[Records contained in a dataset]
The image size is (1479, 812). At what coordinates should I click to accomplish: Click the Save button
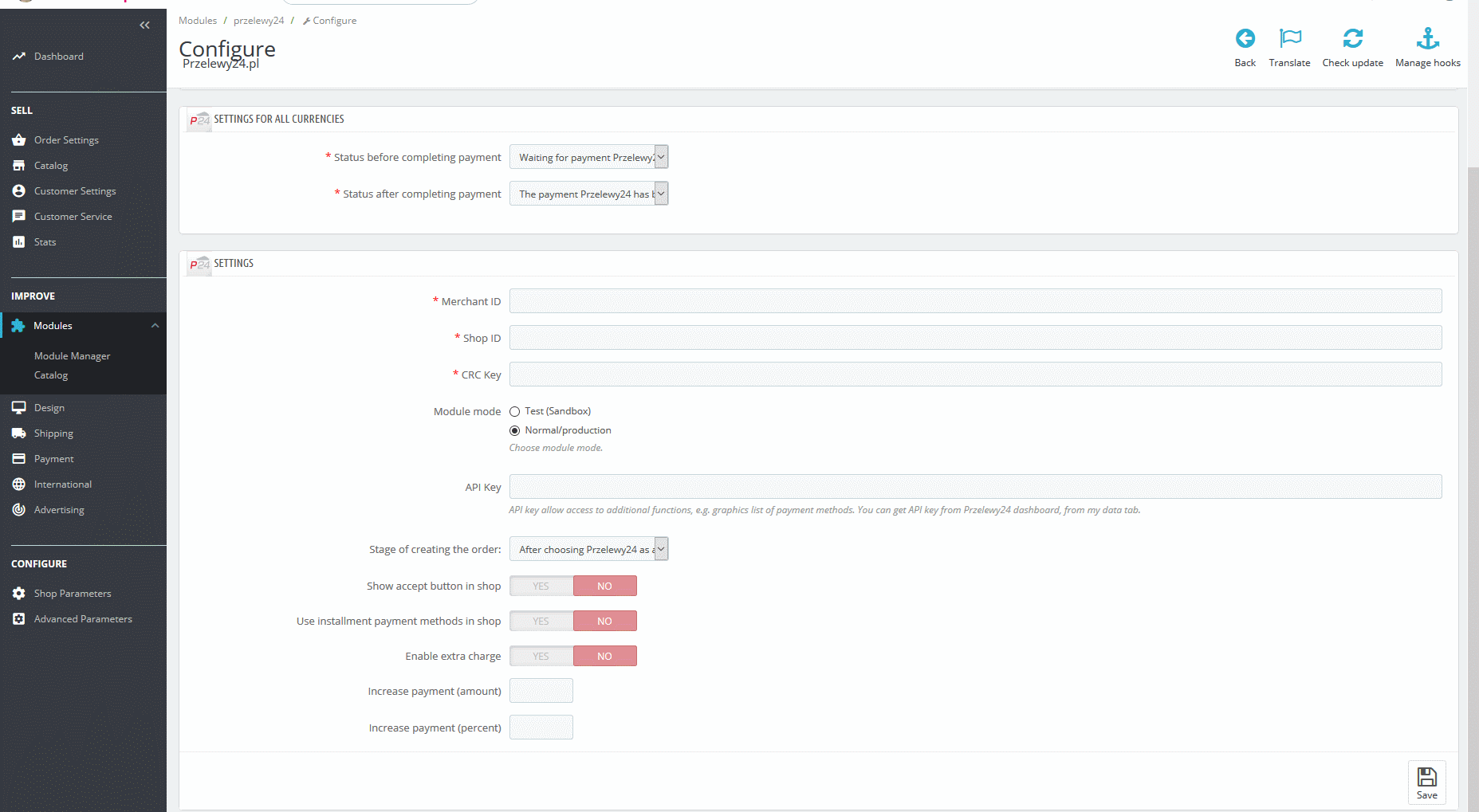pos(1426,782)
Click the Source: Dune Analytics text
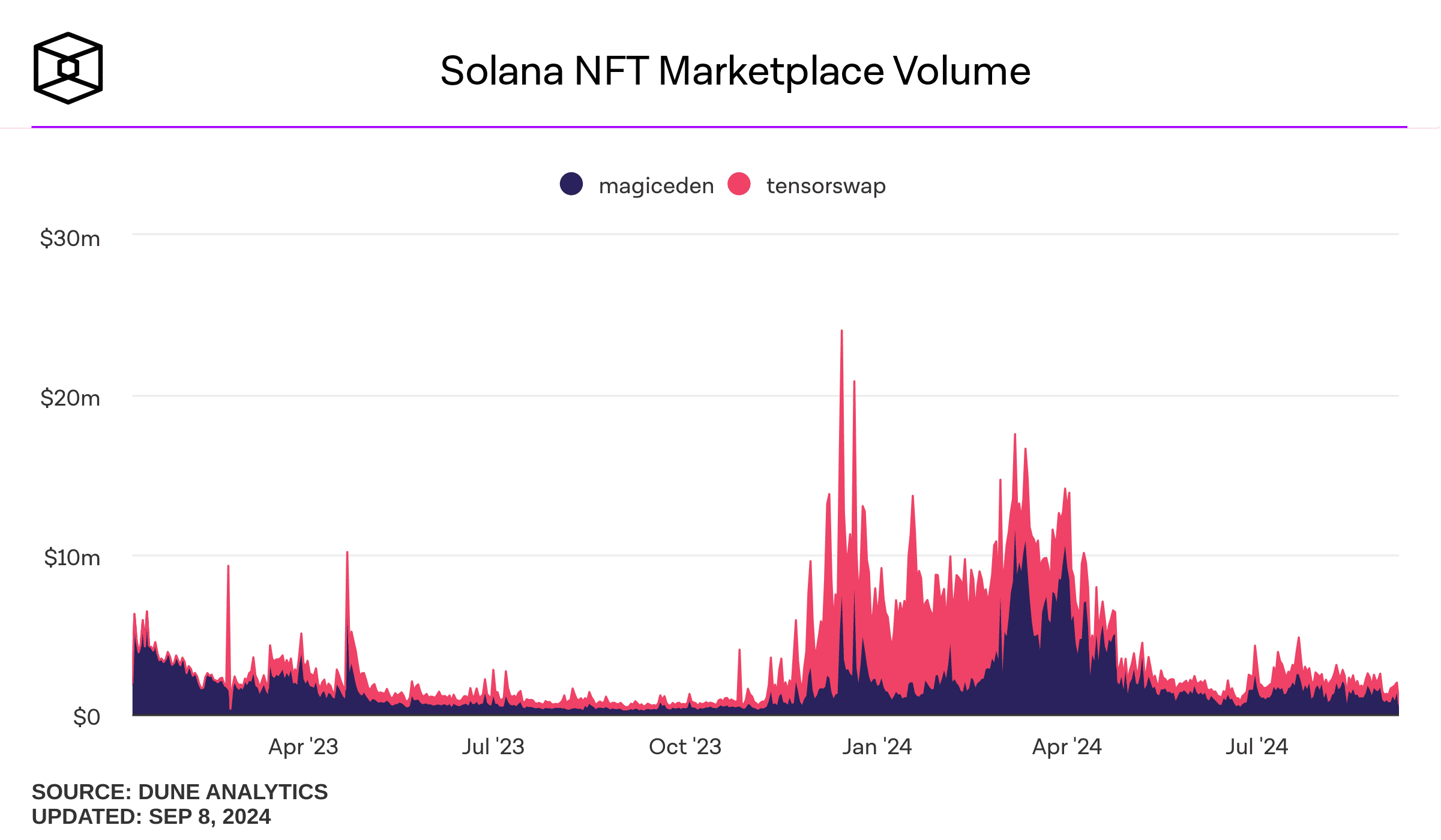This screenshot has width=1441, height=840. click(179, 792)
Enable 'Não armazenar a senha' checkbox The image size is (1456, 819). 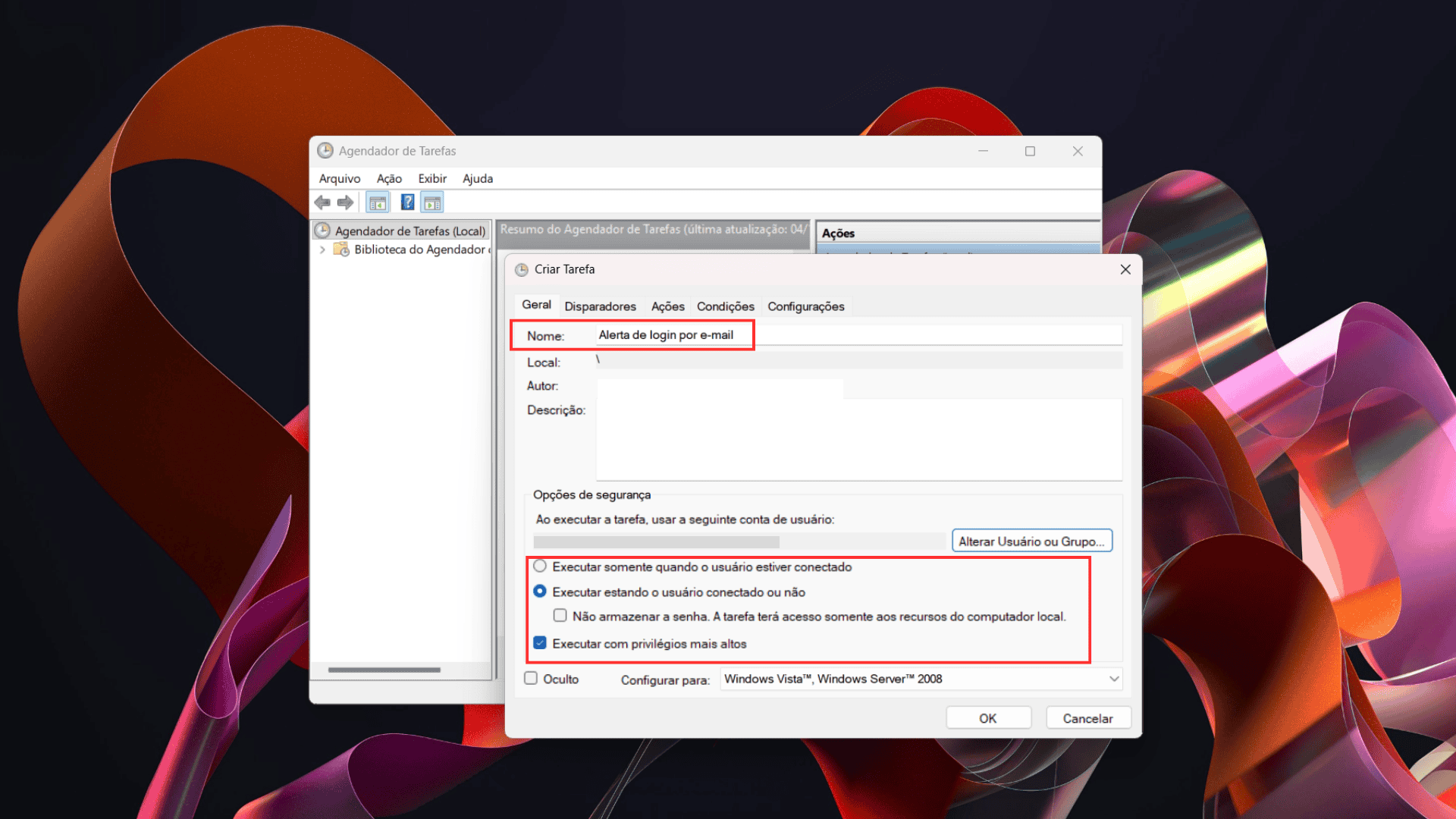click(x=560, y=616)
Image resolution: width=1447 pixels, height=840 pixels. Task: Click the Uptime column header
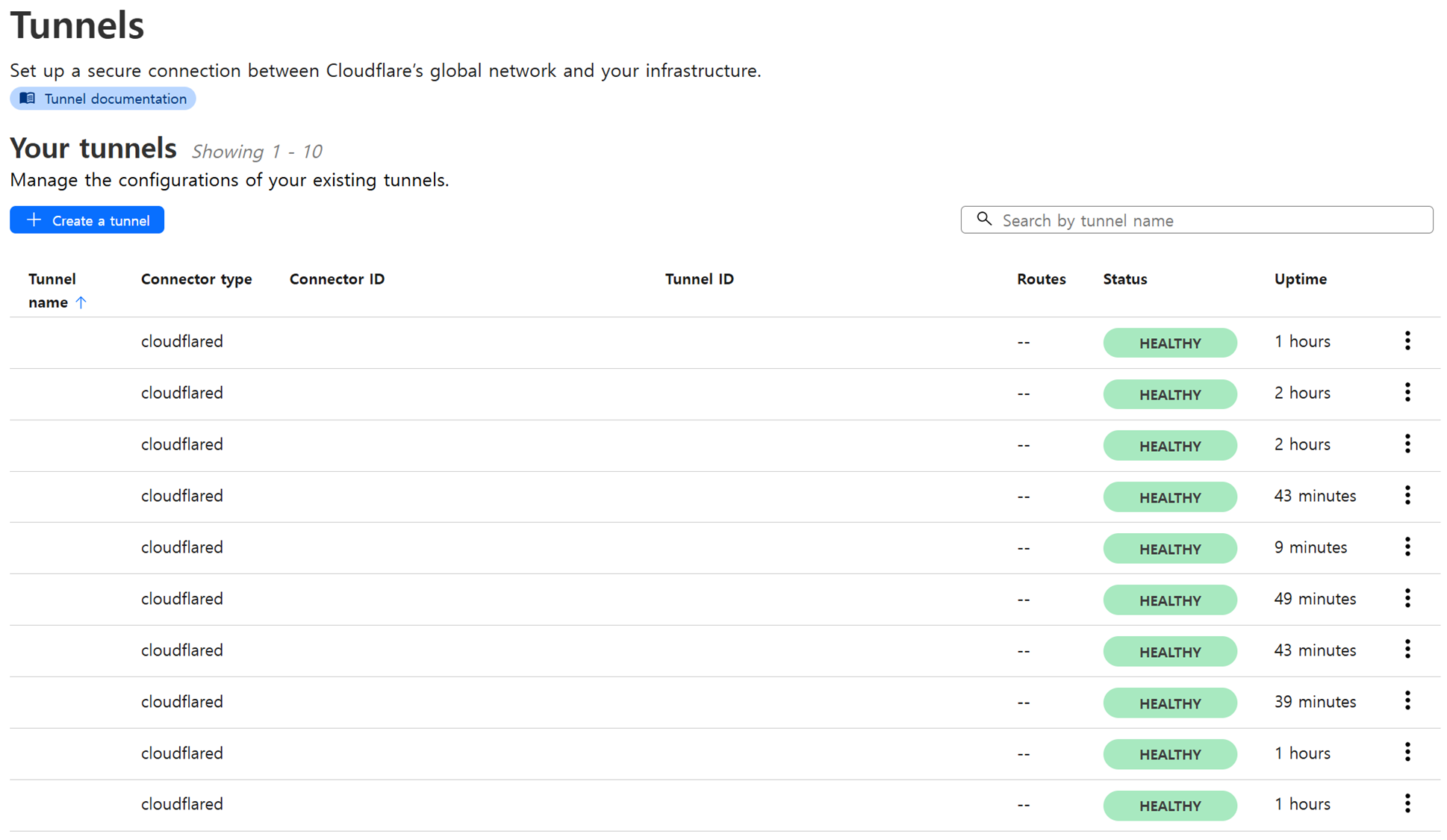1300,279
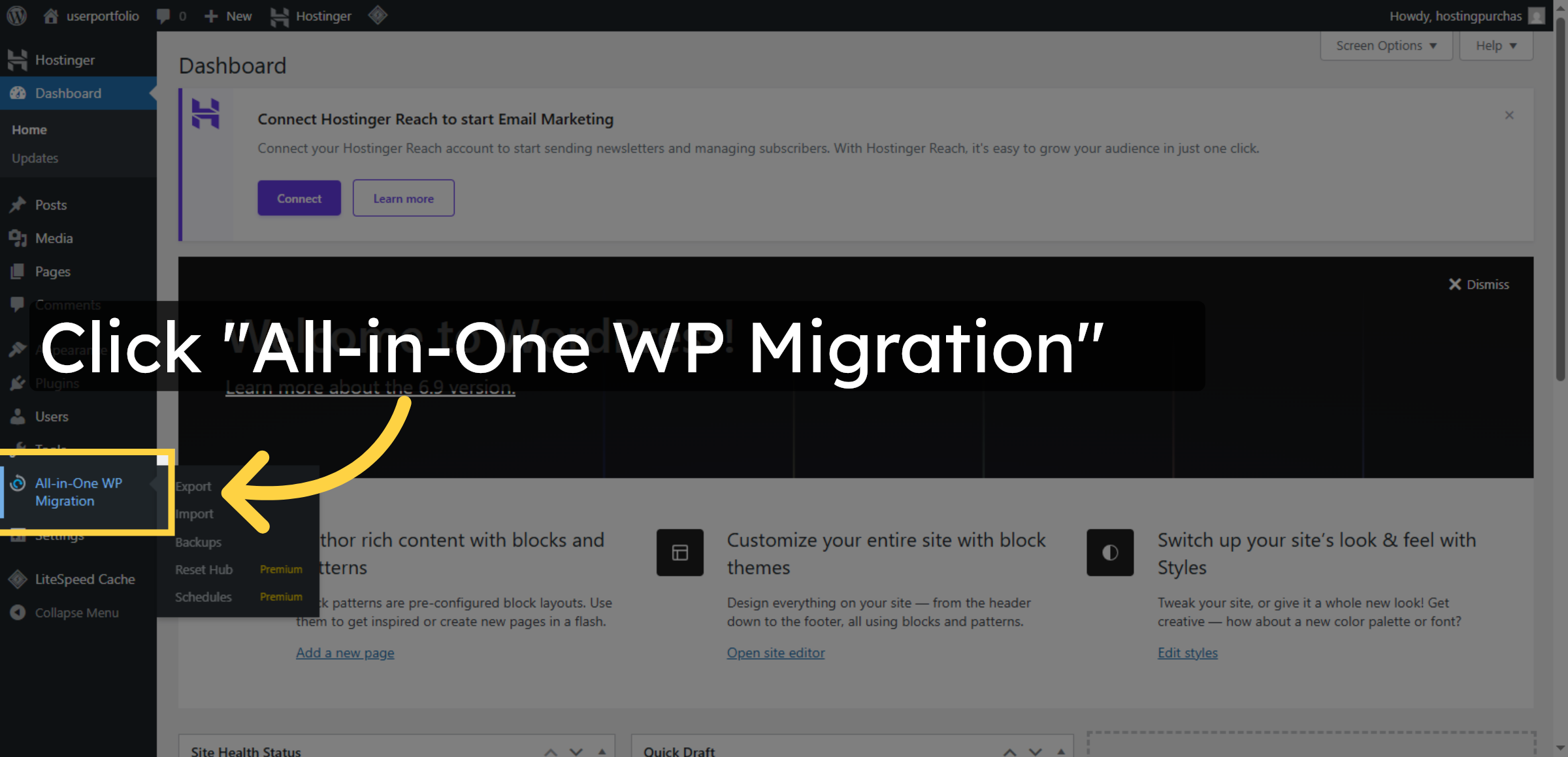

WHAT IS REQUIRED:
Without any pictures, reproduce exactly the lines from the line that contains "Image resolution: width=1447" to the end of the entries above, both ends included.

SOLUTION TO THE PROBLEM:
Image resolution: width=1447 pixels, height=840 pixels. Task: Click the Uptime column header
1300,279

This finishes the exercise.